» **Исходный фрагмент**:
+--

Мы ведём себя, говорим и действуем по-разному в разных ситуациях. В нашей личности есть варианты, мы меняемся, развиваемся, постепенно строим сами себя, поэтому разные факты жизни и деятельности индивида заслуживают дифференцированной оценки.
Тут еще следует помнить, в каком отношении мы находимся к людям прошлого. Оно ведь не то самое, что к окружающим нас. Живущий вместе с нами человек может сказать какую-нибудь глупость или мерзость, и из-за этого каждому из нас будет неприятно с ним общаться. С людьми прошлого не так: мы не обязаны с ними общаться, да и не можем это делать, потому что они давно умерли. Мы имеем дело уже не с ними самими, а с памятью о них, с тем, что вы правильно назвали их «наследием». Оно включает разные элементы, с которыми и обращаться следует соответственно. Вот, например, мы ходим по улицам современных городов — неважно, Москвы или Парижа — и помним, что облик этих улиц зависел от деятельности администраторов прошлого: королей, императоров, президентов, поставленных ими префектов или градоначальников, некоторые из которых были, мягко говоря, не самыми светлыми личностями. Нам остался в наследство этот город. Мы знаем об их деяниях, знаем о причинах, которыми был обусловлен нынешний облик этих улиц (скажем, прямые улицы Парижа — тактическое средство для подавления городских восстаний, «похорошевшая Москва» – результат массовой коррупции). Значит ли это, что мы не должны пользоваться этими улицами, что мы должны уйти из своих городов и строить какие-то новые на пустом месте? Нет, конечно. Мы критически принимаем некоторые факты материального наследия, проводя различие между ними и личностью того или иного деятеля, с которым они связаны. Так же и с культурой, включая литературную. Имея дело с автором, тем более давно умершим, нельзя отождествлять с ним его произведения, такова уж особенность «авторской функции» (термин принадлежит Мишелю Фуко, а об относительной независимости автора и его произведений не так давно написала книгу французская социологиня Жизель Сапиро).

+--

» **Предоставленные данные**:
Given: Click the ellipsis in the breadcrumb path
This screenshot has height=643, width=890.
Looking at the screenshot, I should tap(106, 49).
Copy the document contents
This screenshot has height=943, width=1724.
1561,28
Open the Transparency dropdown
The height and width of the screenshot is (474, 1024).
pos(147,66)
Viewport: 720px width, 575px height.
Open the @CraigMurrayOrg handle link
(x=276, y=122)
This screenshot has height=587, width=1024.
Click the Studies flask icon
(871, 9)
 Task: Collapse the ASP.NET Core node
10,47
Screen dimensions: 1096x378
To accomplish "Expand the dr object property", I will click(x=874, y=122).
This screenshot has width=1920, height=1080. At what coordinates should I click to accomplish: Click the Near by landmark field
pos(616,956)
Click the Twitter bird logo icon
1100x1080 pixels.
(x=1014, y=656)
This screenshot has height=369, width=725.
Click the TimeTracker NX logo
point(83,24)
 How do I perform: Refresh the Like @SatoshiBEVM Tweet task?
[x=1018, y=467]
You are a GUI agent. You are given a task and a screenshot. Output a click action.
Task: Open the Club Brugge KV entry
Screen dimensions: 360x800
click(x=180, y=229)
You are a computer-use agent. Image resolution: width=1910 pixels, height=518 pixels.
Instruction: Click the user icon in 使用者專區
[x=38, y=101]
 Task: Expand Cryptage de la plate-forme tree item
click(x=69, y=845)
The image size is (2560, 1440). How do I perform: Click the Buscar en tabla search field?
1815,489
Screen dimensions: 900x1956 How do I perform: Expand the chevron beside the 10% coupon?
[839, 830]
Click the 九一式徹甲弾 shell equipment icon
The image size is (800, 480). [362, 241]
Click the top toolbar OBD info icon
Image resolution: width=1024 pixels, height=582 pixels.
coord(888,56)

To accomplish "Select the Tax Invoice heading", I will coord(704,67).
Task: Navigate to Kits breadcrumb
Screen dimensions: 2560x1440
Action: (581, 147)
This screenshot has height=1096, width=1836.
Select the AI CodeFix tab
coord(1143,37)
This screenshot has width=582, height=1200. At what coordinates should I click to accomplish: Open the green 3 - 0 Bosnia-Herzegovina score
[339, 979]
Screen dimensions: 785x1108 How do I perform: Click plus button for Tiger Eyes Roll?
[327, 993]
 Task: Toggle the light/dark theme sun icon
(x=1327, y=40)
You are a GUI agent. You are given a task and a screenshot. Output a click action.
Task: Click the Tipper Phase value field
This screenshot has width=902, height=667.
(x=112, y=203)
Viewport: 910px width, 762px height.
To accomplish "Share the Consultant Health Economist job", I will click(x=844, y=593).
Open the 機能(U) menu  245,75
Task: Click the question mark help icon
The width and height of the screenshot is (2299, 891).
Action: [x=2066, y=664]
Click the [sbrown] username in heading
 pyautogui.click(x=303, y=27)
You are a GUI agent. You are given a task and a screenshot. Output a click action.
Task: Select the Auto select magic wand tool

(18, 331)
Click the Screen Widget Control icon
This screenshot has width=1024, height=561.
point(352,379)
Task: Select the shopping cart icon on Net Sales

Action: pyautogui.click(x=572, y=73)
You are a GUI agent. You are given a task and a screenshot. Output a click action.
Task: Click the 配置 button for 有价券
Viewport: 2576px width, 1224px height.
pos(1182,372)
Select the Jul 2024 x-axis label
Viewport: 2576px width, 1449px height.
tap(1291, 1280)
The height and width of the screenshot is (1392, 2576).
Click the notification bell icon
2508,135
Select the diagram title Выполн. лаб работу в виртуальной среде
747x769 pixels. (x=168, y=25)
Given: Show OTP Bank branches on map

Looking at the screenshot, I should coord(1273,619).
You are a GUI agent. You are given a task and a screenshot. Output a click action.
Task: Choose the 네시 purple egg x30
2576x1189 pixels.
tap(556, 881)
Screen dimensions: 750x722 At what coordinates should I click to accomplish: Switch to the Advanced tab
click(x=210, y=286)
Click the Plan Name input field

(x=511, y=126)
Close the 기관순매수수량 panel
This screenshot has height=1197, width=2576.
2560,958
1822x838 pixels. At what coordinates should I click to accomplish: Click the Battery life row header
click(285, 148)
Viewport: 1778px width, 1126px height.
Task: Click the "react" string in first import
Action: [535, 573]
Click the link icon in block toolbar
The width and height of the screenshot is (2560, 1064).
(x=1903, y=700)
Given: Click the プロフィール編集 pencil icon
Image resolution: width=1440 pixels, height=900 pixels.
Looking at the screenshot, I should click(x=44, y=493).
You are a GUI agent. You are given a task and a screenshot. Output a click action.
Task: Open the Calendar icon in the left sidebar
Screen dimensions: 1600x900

+--

» **Задания**:
1 – Кому, согласно фрагменту, принадлежит термин «авторская функция»?
2 – Выпишите из фрагмента текст, начиная со слов «Мы ведём себя, говорим» и продолжая вплоть до слов «заслуживают дифференцированной оценки.» включительно.
Данные для этой работы не используются.

» **Ожидаемые ответы**:
1 – Мишелю Фуко.

2 –
Мы ведём себя, говорим и действуем по-разному в разных ситуациях. В нашей личности есть варианты, мы меняемся, развиваемся, постепенно строим сами себя, поэтому разные факты жизни и деятельности индивида заслуживают дифференцированной оценки.